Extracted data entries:
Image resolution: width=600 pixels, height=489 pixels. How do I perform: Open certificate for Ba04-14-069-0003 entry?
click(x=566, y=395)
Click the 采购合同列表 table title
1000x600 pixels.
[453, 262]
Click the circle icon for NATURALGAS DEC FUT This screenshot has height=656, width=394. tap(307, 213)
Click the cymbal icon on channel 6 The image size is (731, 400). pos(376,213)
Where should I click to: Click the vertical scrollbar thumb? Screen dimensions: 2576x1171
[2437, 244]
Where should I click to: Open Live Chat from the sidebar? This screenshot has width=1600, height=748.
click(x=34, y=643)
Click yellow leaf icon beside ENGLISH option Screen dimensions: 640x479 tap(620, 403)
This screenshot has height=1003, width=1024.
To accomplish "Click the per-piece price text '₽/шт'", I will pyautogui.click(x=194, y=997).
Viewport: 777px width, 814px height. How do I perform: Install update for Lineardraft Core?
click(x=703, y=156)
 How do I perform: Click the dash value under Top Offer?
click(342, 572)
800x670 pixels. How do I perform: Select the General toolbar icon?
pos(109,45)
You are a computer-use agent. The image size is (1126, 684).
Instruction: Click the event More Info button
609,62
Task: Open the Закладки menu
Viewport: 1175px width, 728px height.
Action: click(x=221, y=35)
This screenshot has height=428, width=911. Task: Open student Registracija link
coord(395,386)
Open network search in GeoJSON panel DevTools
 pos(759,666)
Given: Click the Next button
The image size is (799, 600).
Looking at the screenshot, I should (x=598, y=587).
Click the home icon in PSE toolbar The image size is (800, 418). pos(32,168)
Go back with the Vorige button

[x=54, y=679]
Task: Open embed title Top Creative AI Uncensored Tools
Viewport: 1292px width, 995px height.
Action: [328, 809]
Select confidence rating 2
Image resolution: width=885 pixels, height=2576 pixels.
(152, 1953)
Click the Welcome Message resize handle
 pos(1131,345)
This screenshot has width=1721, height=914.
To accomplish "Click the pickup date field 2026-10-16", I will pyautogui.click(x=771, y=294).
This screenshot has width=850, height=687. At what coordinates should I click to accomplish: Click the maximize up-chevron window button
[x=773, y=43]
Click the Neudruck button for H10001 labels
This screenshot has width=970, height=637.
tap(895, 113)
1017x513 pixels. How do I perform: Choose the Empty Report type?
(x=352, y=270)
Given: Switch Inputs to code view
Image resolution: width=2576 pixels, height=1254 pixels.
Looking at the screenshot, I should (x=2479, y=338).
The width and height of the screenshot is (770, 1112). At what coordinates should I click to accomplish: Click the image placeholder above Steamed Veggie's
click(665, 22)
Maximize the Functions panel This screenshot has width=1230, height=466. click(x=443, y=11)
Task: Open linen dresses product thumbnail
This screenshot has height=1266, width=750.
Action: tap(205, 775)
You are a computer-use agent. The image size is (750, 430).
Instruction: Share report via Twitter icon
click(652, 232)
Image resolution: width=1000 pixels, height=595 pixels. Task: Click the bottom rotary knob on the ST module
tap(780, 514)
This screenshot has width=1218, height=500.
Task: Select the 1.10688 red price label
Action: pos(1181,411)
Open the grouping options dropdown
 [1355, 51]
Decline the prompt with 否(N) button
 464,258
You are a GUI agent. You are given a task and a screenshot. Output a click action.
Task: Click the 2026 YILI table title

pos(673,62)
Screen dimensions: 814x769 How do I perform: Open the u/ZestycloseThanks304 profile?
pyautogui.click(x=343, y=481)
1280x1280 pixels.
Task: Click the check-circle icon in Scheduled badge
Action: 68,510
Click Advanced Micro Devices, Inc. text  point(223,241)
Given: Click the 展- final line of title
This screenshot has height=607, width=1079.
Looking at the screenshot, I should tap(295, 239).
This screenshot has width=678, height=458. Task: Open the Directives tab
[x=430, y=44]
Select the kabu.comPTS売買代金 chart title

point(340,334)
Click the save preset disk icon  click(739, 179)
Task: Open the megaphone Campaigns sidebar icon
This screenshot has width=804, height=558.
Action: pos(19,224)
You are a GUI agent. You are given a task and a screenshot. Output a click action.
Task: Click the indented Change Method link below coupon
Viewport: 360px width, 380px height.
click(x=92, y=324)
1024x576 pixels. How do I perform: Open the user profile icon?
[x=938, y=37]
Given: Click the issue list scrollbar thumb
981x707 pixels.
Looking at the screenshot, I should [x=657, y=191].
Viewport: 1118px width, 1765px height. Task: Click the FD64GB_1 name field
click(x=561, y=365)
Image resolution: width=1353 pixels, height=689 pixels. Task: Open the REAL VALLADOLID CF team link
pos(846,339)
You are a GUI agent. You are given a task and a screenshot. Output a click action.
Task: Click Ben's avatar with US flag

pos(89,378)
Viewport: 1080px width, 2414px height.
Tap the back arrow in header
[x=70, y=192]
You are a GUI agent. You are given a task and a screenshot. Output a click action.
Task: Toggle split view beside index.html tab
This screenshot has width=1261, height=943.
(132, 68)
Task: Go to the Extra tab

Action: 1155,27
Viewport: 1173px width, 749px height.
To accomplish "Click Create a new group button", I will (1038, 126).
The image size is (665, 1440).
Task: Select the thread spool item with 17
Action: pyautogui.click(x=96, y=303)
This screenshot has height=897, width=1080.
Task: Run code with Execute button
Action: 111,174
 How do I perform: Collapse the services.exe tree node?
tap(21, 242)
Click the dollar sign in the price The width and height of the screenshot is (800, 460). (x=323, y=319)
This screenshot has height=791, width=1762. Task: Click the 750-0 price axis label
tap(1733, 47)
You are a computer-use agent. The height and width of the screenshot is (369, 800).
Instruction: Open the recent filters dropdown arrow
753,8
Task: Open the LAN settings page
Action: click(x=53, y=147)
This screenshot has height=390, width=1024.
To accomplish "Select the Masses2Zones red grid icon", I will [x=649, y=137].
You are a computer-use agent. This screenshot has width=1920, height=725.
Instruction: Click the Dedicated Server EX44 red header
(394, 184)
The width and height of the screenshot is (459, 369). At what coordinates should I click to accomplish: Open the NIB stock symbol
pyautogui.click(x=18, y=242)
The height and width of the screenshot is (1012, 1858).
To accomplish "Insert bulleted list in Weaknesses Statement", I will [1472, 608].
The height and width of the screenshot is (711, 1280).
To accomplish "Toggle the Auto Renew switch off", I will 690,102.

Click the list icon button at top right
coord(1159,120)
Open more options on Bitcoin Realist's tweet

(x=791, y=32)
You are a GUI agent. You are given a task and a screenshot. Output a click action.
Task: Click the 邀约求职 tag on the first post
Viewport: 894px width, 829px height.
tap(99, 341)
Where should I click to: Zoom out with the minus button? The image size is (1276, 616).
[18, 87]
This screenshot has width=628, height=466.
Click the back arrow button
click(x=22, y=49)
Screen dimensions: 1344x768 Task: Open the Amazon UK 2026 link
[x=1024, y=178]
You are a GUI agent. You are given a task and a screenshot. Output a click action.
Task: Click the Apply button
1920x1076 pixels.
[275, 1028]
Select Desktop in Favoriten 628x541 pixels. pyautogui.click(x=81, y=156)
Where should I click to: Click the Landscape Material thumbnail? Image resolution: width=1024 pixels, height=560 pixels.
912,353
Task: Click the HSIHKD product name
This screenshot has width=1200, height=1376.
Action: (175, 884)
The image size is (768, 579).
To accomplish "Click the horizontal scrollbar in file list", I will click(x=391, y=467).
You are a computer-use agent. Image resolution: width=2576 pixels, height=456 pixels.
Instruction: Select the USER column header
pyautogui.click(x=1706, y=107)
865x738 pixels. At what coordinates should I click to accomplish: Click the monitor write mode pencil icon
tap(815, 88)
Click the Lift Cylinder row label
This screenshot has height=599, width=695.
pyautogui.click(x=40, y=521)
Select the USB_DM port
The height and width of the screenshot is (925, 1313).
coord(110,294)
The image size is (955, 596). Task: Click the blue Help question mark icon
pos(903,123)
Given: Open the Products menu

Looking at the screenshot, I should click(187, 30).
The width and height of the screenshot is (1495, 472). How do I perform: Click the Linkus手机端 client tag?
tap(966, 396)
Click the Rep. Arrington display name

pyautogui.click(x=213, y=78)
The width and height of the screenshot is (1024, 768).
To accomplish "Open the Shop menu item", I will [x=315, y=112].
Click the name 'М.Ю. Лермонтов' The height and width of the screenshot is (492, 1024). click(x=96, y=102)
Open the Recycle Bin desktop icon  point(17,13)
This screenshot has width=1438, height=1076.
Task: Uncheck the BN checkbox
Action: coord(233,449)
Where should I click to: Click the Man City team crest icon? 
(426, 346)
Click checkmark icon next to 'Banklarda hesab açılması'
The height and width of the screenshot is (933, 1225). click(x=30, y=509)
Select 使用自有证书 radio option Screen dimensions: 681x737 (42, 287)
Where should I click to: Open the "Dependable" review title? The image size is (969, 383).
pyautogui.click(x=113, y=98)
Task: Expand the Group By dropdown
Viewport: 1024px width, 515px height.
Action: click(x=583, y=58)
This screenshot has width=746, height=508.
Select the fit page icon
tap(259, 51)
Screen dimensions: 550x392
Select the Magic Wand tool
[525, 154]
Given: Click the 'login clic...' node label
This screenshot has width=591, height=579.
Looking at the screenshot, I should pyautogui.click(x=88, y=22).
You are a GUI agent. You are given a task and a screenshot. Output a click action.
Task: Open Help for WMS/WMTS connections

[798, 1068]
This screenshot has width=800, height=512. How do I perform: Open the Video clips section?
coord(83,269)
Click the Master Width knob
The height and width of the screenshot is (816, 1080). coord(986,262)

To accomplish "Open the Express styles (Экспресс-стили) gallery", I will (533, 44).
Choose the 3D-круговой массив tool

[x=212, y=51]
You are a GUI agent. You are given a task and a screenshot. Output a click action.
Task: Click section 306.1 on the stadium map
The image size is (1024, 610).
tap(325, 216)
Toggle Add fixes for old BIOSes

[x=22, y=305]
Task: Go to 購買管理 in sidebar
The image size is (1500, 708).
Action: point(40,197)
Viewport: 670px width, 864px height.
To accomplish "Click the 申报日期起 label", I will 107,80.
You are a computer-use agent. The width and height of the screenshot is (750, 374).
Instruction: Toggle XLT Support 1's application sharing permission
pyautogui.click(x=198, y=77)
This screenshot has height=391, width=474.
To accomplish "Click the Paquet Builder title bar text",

__Task description__:
For the word "text", please say how many lines in the entries hold it, with only the number as the reply.

__Response__:
3